I have a web application deployed on Widfly (27.0.1), and a VueJS client that tries to call a REST endpoint in this application. Because I was getting this error (Access to XMLHttpRequest at 'http://localhost:8899/my-services/rest-api/selection-data/all' from origin 'http://127.0.0.1:5173' has been blocked by CORS policy: Response to preflight request doesn't pass access control check: It does not have HTTP ok status., I added CORS to the wildfly configuration, using a .cli script on startup, following this guide. Note that it's a GET request, but I suppose that it's considered "complex" because of the application/json Content-Type.
However this didn't solve anything, even though I now get these headers in the response of the CORS pre-flight request :
Access-Control-Allow-Credentials:
true
Access-Control-Allow-Headers:
accept, authorization, content-type, x-requested-with
Access-Control-Allow-Methods:
GET, POST, OPTIONS, PUT
Access-Control-Allow-Origin:
*
Access-Control-Max-Age:
1
...
I also tried creating a resteasy org.jboss.resteasy.plugins.interceptors.CORSFilter and adding it to the application, I can see that it's added on deployment but nothing is called in it. The same goes for a @Provider annotated Feature I created that creates a CORSFilter, even though I'm not sure if this one is picked up by Wildfly.
After reading some more, I found out that it could be that the servlet filtering happens before the CORS filter can do anything, because servlet level precedes the JAX-RS level. But at this point, I don't know what to do about this. I have a servlet filter class that looks like this:
@WebFilter(urlPatterns = { "/*" })
public class UserCredentialFilter implements Filter {
private static final Logger LOGGER = LoggerFactory.getLogger(UserCredentialFilter.class);
private final User user;
@Inject
public UserCredentialFilter(User user) {
this.user = user;
}
@Override
public void init(FilterConfig filterConfig) {
// nothing to do
}
@Override
public void doFilter(ServletRequest servletRequest, ServletResponse servletResponse, FilterChain filterChain)
throws IOException, ServletException {
HttpServletRequest httpServletRequest = ((HttpServletRequest) servletRequest);
// it doesn't enter this point in preflight requests
if (httpServletRequest.getMethod().equalsIgnoreCase("OPTIONS")) {
// below doesn't get called either
System.out.println("In a preflight request?");
return;
}
Principal userPrincipal = httpServletRequest.getUserPrincipal();
if (userPrincipal != null) {
///// user-related logic
}
filterChain.doFilter(servletRequest, servletResponse);
}
@Override
public void destroy() {
// nothing to do
}
}
At which point should I handle this preflight request?

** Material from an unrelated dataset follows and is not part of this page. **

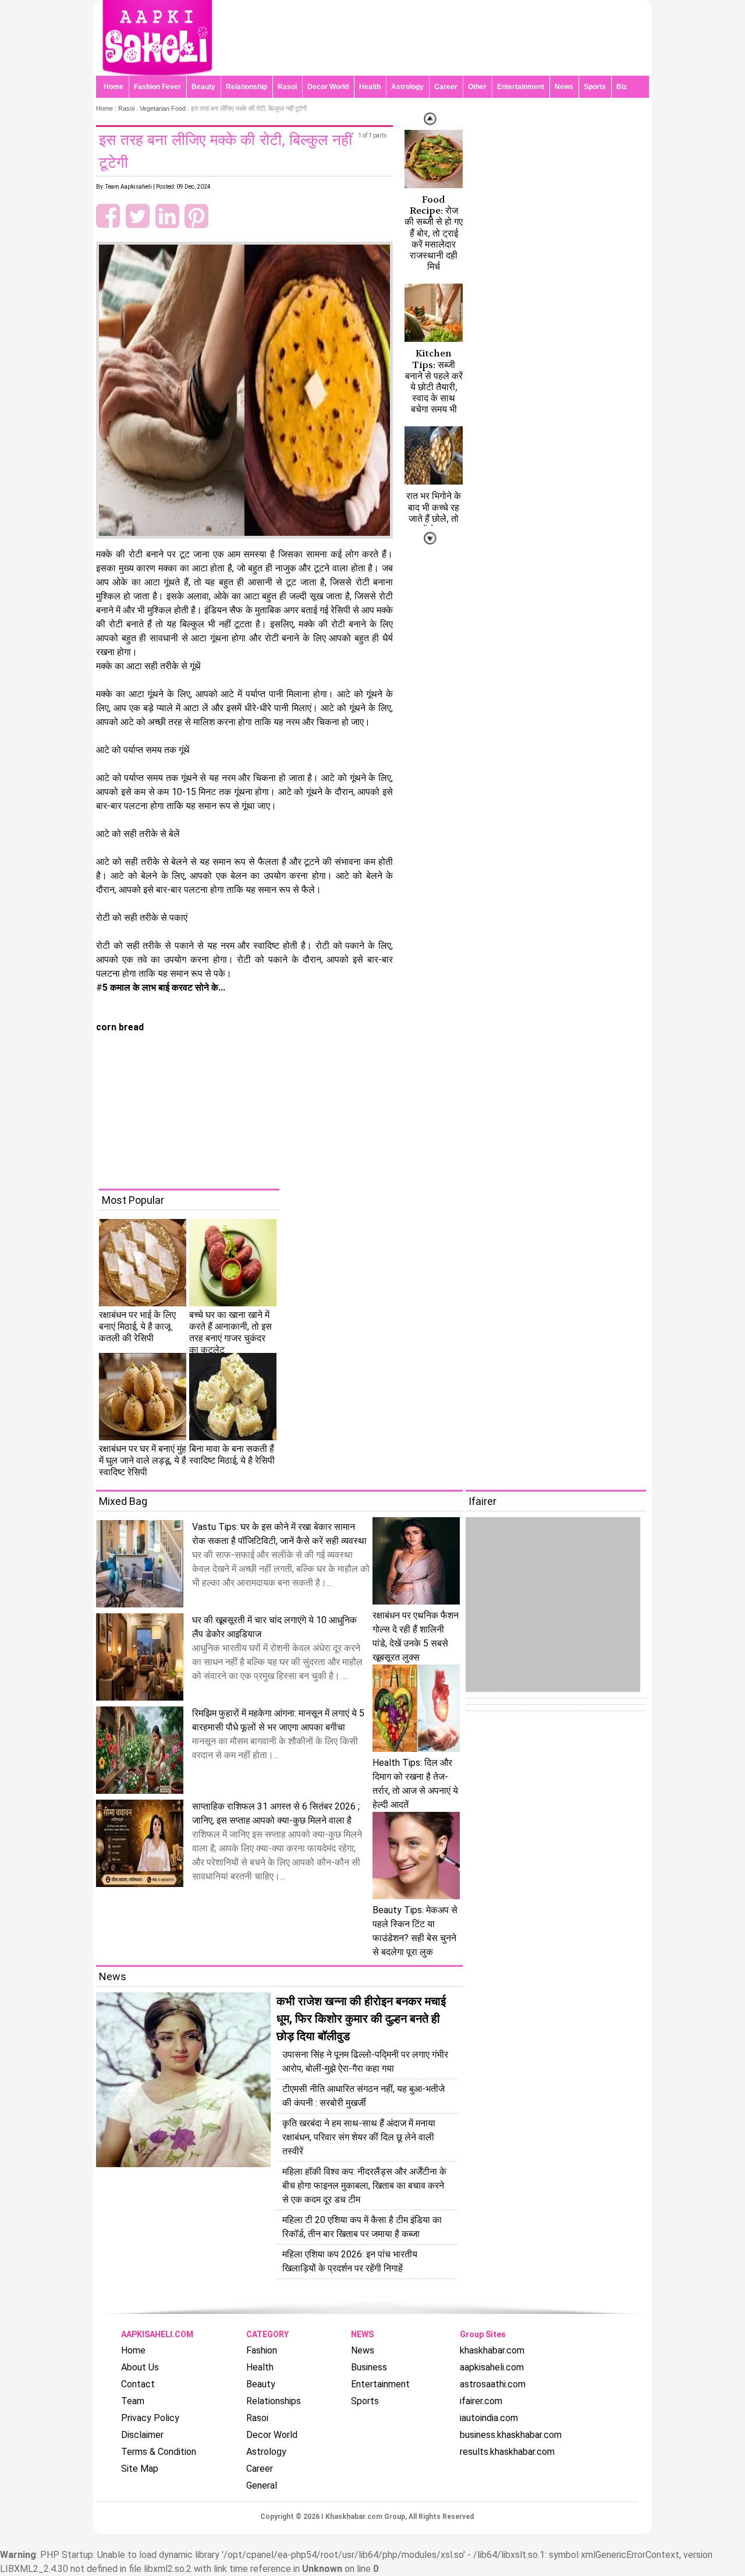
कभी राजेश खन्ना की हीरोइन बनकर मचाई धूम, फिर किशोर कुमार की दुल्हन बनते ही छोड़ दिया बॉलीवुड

Who and what part of the code returns that the OPTIONS method is not allowed?
Edit: I just found out that the wildcard ( * ) in the ACAO header cannot be used if also the Access-Control-Allow-Credentials is set to true, but I don't think that the 405 code would be returned, according to the specifications it would be "Reason: Credential is not supported if the CORS header 'Access-Control-Allow-Origin' is '*' "
Apparently the problem also appeared when an OPTION request is sent from Postman without having logged in first (we have an endpoint for this that returns an authentication token), but after logging in, then the OPTION requests work just fine - so it was actually an authorization issue that was hidden behind this 405 Method not allowed". The fix was to eventually add this line to the web.xml, which bypasses the authorization mechanism for OPTION requests :
<security-constraint>
<display-name>SecurityConstraint</display-name>
<web-resource-collection>
<web-resource-name>Secured page</web-resource-name>
<url-pattern>/rest-api/*</url-pattern>
<http-method-omission>OPTIONS</http-method-omission> // this one
</web-resource-collection>
...
</security-constraint>
But this is not enough by itself, as Wildfly doesn't return the required CORS headers, so it was also needed that the wildfly image be configured according to this, with the modification that the Access-Control-Allowed-Origin header returns the domain name and not wildcard.